Rita Sanders Geier in a commencement cap and gown in 2006
Rita Sanders Geier at commencement in 2006

“They brought the state attorney general in to the board meeting to ask him if he thought he could win such a lawsuit, and he informed them that given the way case law was being established across the South as it related to public higher education, that he did not think he could win this case,” Robinson said. “They discussed it further and said I met all the qualifications to be admitted except the one on race, so they voted to change the policy and I became the first African American student admitted to the undergraduate school.”

After he was admitted to UT, Robinson continued the fight for equality with other students, negotiating with local businesses to desegregate. Later Robinson became the first African American elected to Knoxville City Council since Reconstruction and served as vice president for economic development for the 1982 World’s Fair. He eventually returned to the university as a political science lecturer. He worked on staff in the purchasing department and in the Office of Federal Affairs before serving as the UT System’s vice president for equity and diversity from 2000 until 2014.

During his time as vice president, Robinson was charged with overseeing the university’s compliance with the Geier Consent Decree, an outcome of the lawsuit Geier filed against the state in 1968 when she was a faculty member at Tennessee State University, the state’s only public historically Black university. In the lawsuit, Geier and four other plaintiffs accused the state of maintaining two separate higher education systems.

The litigation continued over decades before the consent decree—an agreement reached through mediation—was issued in 2001. It included an infusion of funding to improve facilities at Tennessee State and create scholarship programs aimed at increasing African American enrollment at the state’s other public universities, including UT. Though the consent decree was lifted in 2006, UT’s scholarship programs remain and continue to provide broader access to the state’s flagship university.

“I saw the injustice and I also saw the potential for changing it. I was young enough and idealistic enough to think I could do that,” Geier said. “I think opportunity meets you, and the only thing that is required of you is to have your eyes open and to take advantage of the opportunity.”

Rita Sanders Geier in 1970, courtesy of Vanderbilt University Special Collections and University Archives
Rita Sanders Geier in 1970, courtesy of Vanderbilt University Special Collections and University Archives

Geier graduated from Vanderbilt Law School, where she was a student at the time she filed the lawsuit, and went on to work for the US Department of Justice, the Social Security Administration, and the Appalachian Regional Commission. She eventually joined UT as an associate to the chancellor and a senior fellow at the Howard H. Baker Jr.
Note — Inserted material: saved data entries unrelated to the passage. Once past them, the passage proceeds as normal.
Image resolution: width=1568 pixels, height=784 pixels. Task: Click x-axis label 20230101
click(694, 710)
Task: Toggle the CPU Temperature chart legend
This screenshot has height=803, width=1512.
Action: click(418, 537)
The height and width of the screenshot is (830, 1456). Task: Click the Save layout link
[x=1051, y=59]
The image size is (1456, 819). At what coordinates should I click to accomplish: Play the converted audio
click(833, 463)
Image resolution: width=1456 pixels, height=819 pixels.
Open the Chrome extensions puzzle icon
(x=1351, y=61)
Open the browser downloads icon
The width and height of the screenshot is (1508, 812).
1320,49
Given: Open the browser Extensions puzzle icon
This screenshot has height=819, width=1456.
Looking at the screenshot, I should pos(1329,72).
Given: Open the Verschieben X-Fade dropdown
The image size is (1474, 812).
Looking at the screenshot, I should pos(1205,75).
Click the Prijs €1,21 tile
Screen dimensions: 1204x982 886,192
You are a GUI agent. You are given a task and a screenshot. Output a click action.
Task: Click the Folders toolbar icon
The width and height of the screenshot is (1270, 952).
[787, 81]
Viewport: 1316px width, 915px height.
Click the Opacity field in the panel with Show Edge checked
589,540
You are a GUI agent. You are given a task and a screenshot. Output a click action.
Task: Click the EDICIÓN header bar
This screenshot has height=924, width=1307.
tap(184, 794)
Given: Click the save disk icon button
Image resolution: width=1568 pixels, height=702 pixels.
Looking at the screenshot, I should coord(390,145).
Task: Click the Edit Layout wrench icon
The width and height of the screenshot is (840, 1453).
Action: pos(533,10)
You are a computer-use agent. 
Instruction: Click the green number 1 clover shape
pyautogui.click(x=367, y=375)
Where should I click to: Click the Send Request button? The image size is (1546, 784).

Center for Public Policy.

Both Geier and Robinson said the work of equity and social justice is never done and that they hope their stories will encourage students to make their own mark on UT.

“You’re in college, you’re at a university that has all kinds of possibilities for you to have knowledge, to have skills, to have an understanding of those challenges,” Geier said. “You can’t just say, ‘I’m going to make change’—you have to be in a position to be able to do that, and that means you’ve done the work yourself, and you’ve built the capability, and you’ve built the community and the partnerships that are required to bring that about.”

Plowman said she too hopes future students are inspired by the legacy that Geier, Robinson, and others have left.

“I’m grateful for people who are willing to remind us that there’s a better version of ourselves,” Plowman said. “I hope that’s what people see when they see their names on those buildings.”